— start of Text to read —

Rising levels of global rainfall will be a key channel through which farmers in developing countries are exposed to climate change. As this column explains, it is essential for policy-makers to recognize the potential risks to farmers’ incomes from such changing weather patterns. These research findings have important implications for how we measure the impact of environmental shocks on agriculture.

Climate change is expected to lead to an 8% increase in global rainfall by the second half of the twenty-first century. Such changes in rainfall patterns are likely to have especially important effects in developing countries, where rain-fed agriculture is more prevalent, and the resources needed for farmers to adapt are limited.

In India, for example, which is the country that we have been studying, 52% of agricultural land is rain-fed and not irrigated. Thus, the effects of changes in rainfall patterns constitute a key channel through which farmers in developing countries are exposed to climate change.

This raises the immediate policy challenge of designing adequate safety nets for farmers who depend on rainfall. To date, most policies designed to protect farmers from rainfall shocks have concentrated on droughts. For example, almost all discussions on the need for climate-smart agricultural methods to address rainfall anomalies focus on developing greater drought resistance.

Implicit in these discussions is the consensus that greater rainfall is unlikely to have adverse effects on farmers. This consensus is based on academic work that emphasizes the adverse effects of droughts, and which concludes that greater rainfall either has a positive or benign effect on agricultural production and income.

— end of Text to read —

§ **The tasks**
(1) Reproduce the listing unchanged, from its first line through the line containing "pos(329,82)", including both of those lines.
(2) Carry on the text about rainfall and farmers' incomes, continuing from its final sentence.

— start of Given information —

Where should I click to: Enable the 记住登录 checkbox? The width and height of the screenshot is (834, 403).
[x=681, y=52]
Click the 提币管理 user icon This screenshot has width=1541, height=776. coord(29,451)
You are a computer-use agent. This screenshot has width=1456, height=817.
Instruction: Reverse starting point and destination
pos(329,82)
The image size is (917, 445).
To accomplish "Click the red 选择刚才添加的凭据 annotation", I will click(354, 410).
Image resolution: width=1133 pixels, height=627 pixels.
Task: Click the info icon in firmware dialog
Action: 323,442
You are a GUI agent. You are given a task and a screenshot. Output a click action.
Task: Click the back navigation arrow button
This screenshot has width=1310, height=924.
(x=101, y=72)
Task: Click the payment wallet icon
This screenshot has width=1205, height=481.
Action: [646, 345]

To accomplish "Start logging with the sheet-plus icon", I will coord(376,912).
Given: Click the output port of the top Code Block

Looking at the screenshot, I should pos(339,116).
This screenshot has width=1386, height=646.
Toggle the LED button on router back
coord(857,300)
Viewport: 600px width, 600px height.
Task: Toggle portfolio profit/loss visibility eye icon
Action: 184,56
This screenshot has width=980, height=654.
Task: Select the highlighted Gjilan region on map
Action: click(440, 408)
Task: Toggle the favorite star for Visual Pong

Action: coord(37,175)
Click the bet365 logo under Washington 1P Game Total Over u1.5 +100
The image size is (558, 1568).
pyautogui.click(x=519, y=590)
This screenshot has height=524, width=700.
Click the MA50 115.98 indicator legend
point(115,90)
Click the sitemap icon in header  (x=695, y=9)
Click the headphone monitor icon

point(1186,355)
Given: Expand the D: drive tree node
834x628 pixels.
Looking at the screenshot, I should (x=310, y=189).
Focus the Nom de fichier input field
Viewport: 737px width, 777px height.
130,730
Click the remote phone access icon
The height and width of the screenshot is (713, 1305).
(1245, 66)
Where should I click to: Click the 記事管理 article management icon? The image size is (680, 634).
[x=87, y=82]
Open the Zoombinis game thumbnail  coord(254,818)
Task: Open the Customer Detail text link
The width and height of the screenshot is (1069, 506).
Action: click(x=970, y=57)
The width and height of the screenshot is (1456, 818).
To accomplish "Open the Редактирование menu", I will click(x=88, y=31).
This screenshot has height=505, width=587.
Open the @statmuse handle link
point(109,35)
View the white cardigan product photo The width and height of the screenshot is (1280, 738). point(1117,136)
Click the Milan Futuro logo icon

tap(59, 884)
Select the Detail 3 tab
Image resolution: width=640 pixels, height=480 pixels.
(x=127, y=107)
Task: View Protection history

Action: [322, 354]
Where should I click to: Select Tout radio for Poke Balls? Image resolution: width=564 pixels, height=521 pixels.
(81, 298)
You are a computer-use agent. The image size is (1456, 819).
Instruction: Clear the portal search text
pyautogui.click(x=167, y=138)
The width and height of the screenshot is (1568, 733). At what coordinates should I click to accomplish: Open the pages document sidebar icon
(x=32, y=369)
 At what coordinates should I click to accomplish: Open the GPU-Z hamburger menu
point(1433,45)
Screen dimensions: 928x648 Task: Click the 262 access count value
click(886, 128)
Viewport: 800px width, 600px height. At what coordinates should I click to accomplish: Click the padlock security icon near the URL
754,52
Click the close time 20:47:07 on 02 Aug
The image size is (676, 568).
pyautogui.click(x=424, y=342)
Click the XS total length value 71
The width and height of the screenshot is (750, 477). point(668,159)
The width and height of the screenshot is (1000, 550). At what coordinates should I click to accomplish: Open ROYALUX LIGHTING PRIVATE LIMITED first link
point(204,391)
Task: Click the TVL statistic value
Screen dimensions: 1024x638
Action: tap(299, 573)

— end of Given information —

§ **Exercise results**
(1)
Where should I click to: Enable the 记住登录 checkbox? The width and height of the screenshot is (834, 403).
[x=681, y=52]
Click the 提币管理 user icon This screenshot has width=1541, height=776. coord(29,451)
You are a computer-use agent. This screenshot has width=1456, height=817.
Instruction: Reverse starting point and destination
pos(329,82)

(2)
In recent research, we question this consensus by showing that greater rainfall can adversely affect farmers, even when it does not lead to flooding. Central to our new findings is the idea that patches of high or low rainfall are rarely restricted to individual districts and instead span multiple districts.

For example, Figure 1 illustrates monsoon rainfall patterns in India in 2011. Notice that patches of high rainfall spanned multiple districts in central and western India, while patches of low rainfall spanned multiple districts in northeastern and southern India.

Figure 1: Monsoon rainfall patterns in India in 2011

The fact that rainfall patterns span multiple districts raises the possibility that crop prices and farm incomes in a district will be affected by rainfall in nearby districts. In other words, rainfall may have what economists call ‘spatial spillover effects’.

Why might these spillover effects matter? Consider a farmer in a district in India. Greater rainfall in that district will increase this farmer’s crop output, and for a given crop price, increase their income.

But if one district experiences greater rainfall, then so will other neighboring districts. This means that when an individual farmer’s production increases due to rain, so will the production of all other nearby farmers who are growing the same crop. This increase in regional crop output will lower crop prices. Our empirical analysis using household-level data from India provides evidence of such an adverse spatial spillover effect on crop prices.

From the farmer’s perspective, the fall in crop prices can either be a blessing or a curse. The outcome will depend on the responsiveness of demand for the crop to change in prices—what economists call its ‘price elasticity’. If demand for the crop is ‘price inelastic’, then a price decline will lead to a less than proportionate increase in crop sales and thereby reduce a farmer’s income.

Most estimates suggest that food tends to have inelastic demand, which suggests that the income-reducing scenario is likely. Indeed, our analysis confirms that this is the case.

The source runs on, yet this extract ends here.